Building on Ontology of Historical Newspapers based on Methontology and Natural Language Processing Techniques
Dr Fatihah Ramli

Data science niche: Foundations of Data Science

INTRODUCTION
In the past years, there has been increasing concern on ontology for its ability to explain data semantics in the usual manner independent of the data source characteristics, providing a schema that allows interchanging data between heterogeneous information systems and users. The ontology development in some areas is not expected due to the large amount of information, particularly in history, leading its semantic impossible. Several works have been designed to enhance the technological aspects of ontology, such as the discovery and representation of concepts for historical newspaper.This project aims to develop an ontology of historical newspapers based on the combination of METHONTOLOGY and a pipeline of natural language processing (NLP) techniques using GATE, a language engineering platform. METHONTOLOGY has been proposed by (Fernández, Gómez, & Juristo, 1997), and it is a complete ontology development process, as defined by the IEEE1074-1995 standard. Moreover, it is a suitable methodology for building an ontology from scratch.The expected outcome of this project is a historical newspapers ontology, which can be later integrated in a digital archive to allow historical researchers to extract information and derive new knowledge from the historical documents.

OBJECTIVES
The aim of this study is to build an ontology of historical newspapers based on the combination of METHONTOLOGY and a pipeline of natural language processing techniques.

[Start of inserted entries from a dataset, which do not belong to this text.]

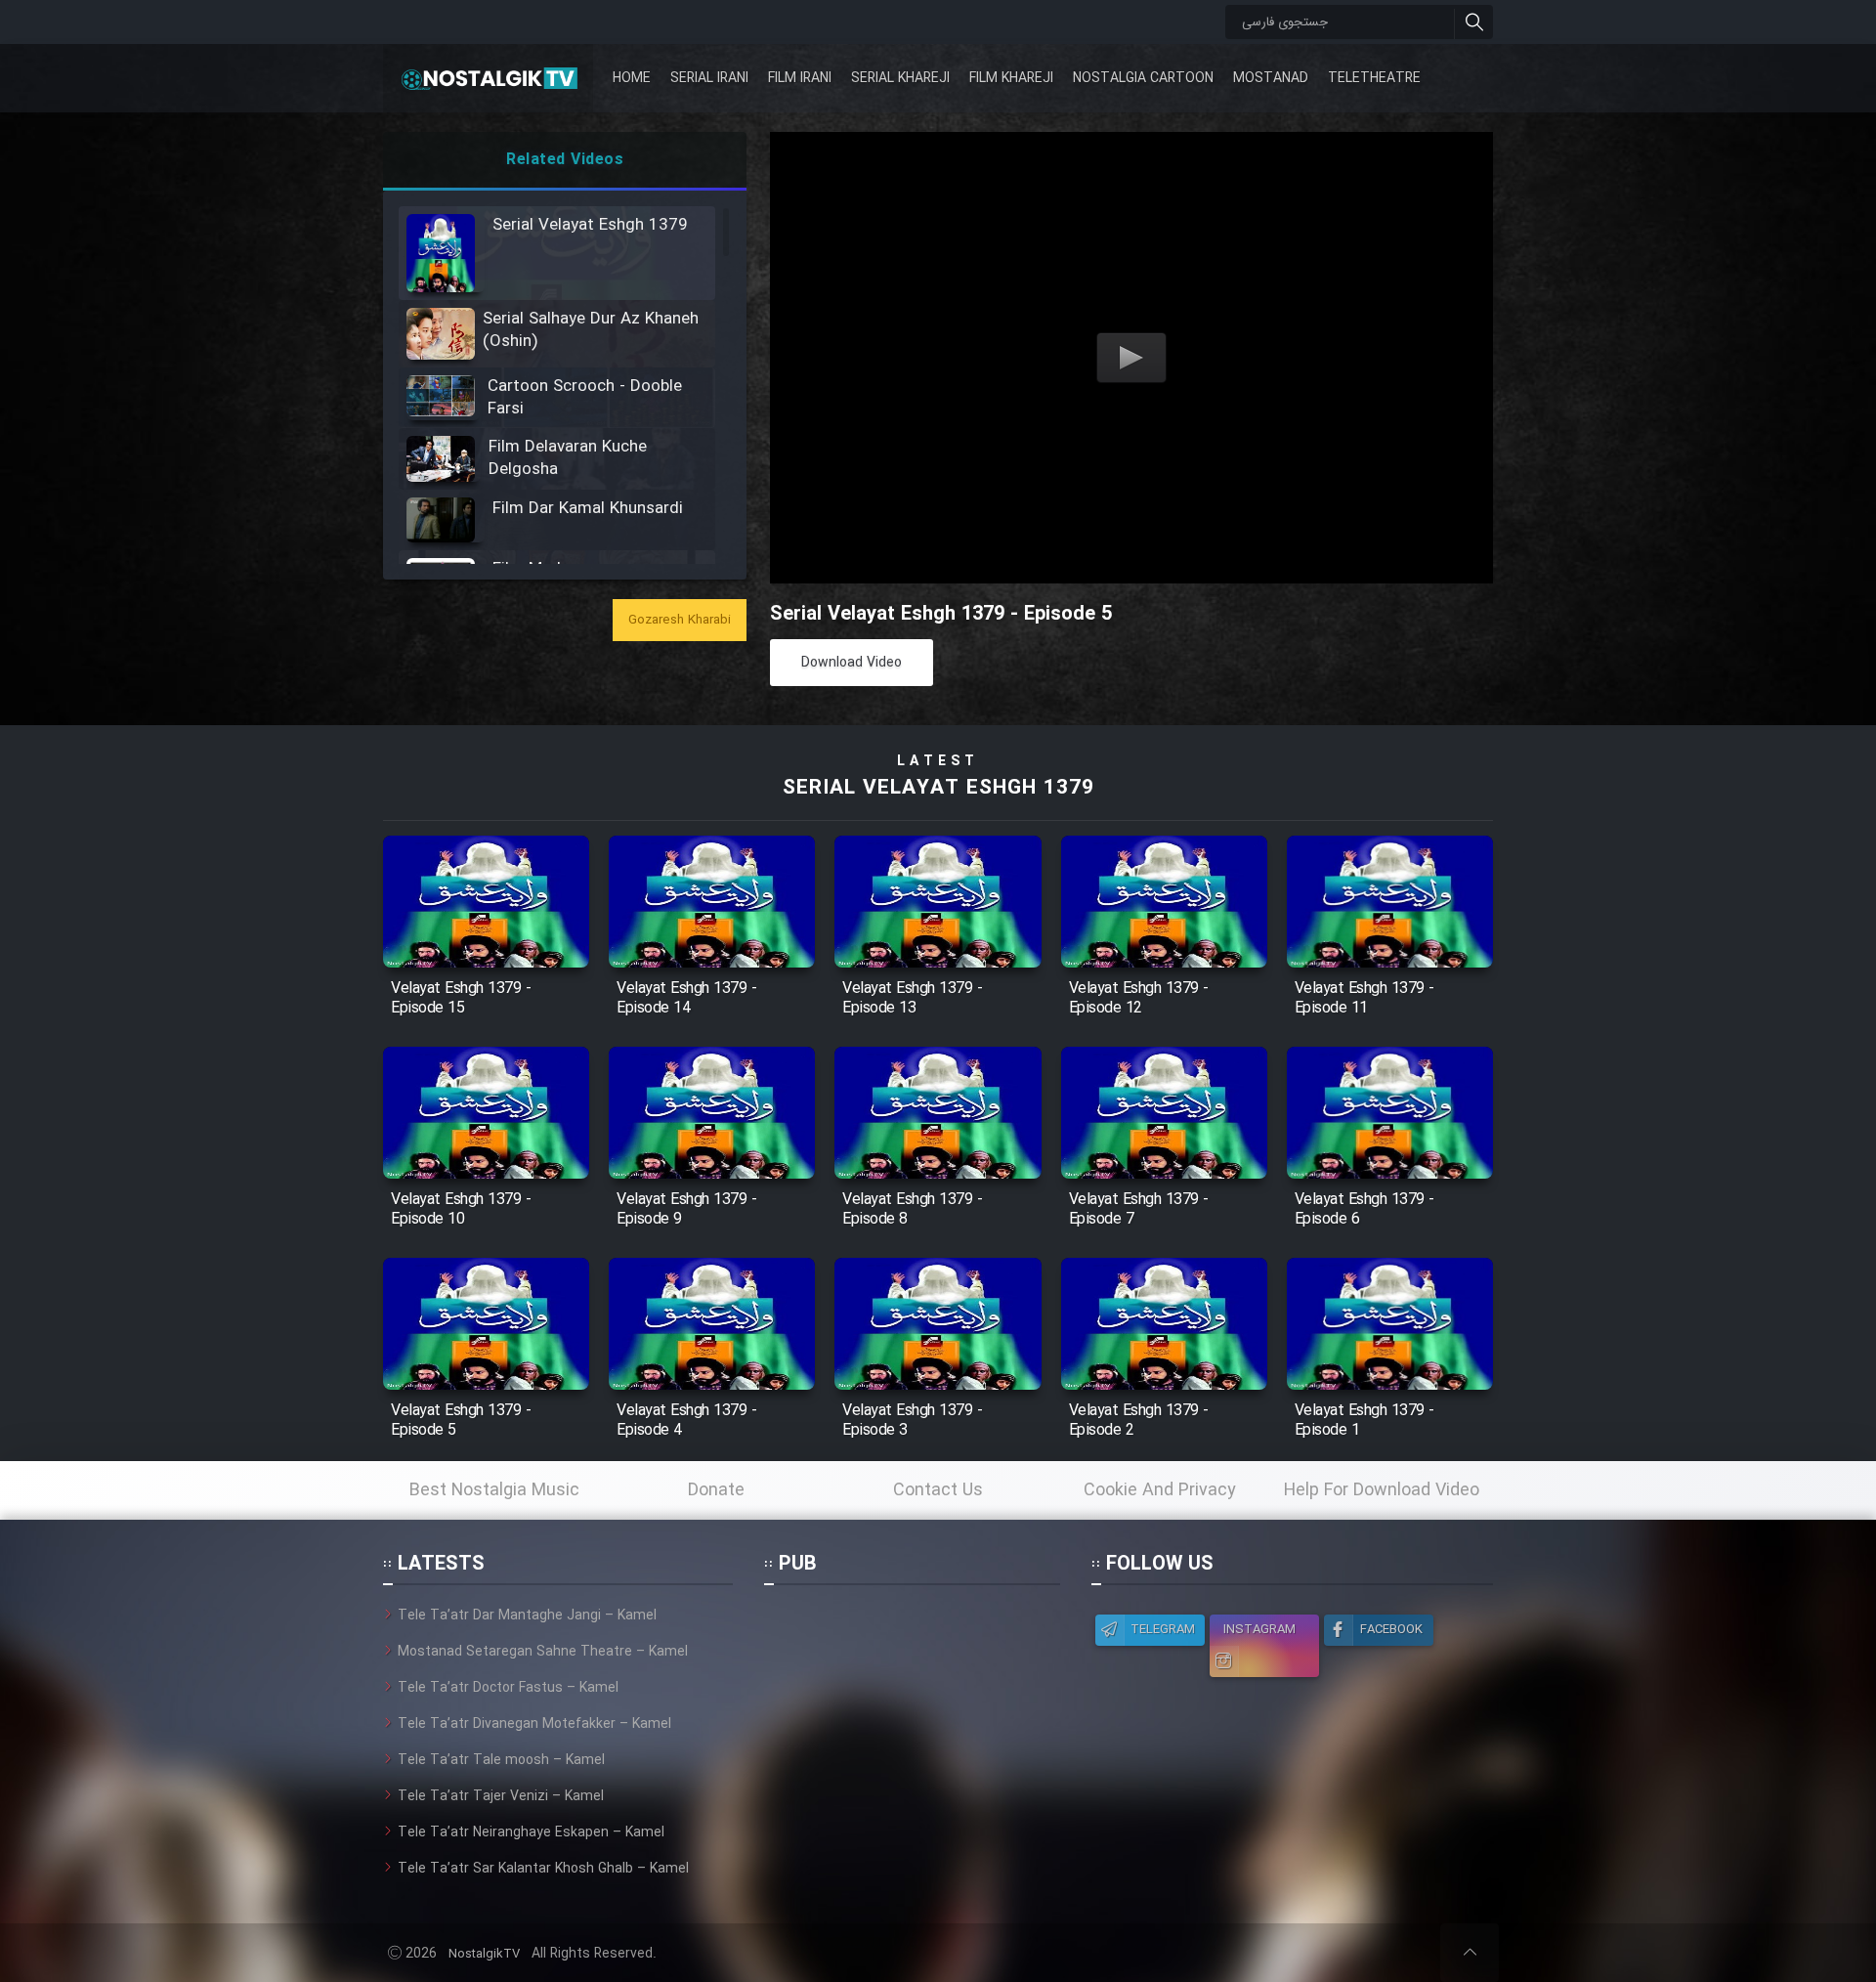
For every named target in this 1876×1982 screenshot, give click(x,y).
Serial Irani (709, 78)
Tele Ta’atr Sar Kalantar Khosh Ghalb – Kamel (543, 1868)
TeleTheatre (1374, 78)
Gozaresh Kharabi (679, 620)
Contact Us (938, 1490)
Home (632, 78)
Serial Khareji (900, 78)
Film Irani (799, 78)
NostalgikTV (484, 1954)
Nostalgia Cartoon (1143, 78)
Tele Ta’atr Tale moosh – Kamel (501, 1760)
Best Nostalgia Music (494, 1490)
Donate (716, 1490)
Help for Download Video (1381, 1490)
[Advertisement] (911, 1727)
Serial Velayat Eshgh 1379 (938, 788)
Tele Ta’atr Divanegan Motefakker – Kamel (534, 1724)
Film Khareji (1011, 78)
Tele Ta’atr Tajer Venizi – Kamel (501, 1796)
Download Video (851, 662)
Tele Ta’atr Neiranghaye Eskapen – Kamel (531, 1832)
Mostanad (1270, 78)
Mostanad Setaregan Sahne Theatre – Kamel (543, 1651)
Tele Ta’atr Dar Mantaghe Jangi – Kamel (527, 1615)
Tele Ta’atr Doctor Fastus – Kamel (508, 1688)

To support this aim, the following objectives have been outlined:

1.To process the historical newspaper terms using a pipeline of natural language processing techniques to generate and cluster.
2.To transform the historical newspaper into a new historical newspaper ontology by integrating existing ontologies.
3.To validate the quality of the ontology of historical newspapers.

METHODOLOGY

This project was applied METHONTOLOGY (Fernández-López, Gómez-Pérez, & Juristo, 1997), a complete ontology development process, as defined by the IEEE1074-1995 standard. It is a suitable methodology for building an ontology from scratch. The ontology building process has seven phases.

Phase 1: Specification

Phase 2: Knowledge acquisition

Phase 3: Conceptualisation

Phase 4: Integration

Phase 5: Implementation

Phase 6: Evaluation

Phase 7: Documentation

RESULTS


images/Project/Project_Fatihah1.png           

Part of historical news taxonomic domain built using TopBraid Composer


images/Project/Project_Fatihah3.png

Evaluation method


REFERENCES

Adorni, G., Maratea, M., Pandolfo, L., & Pulina, L. (2015). An Ontology for Historical Research Documents Web Reasoning and Rule Systems (pp. 11-18): Springer.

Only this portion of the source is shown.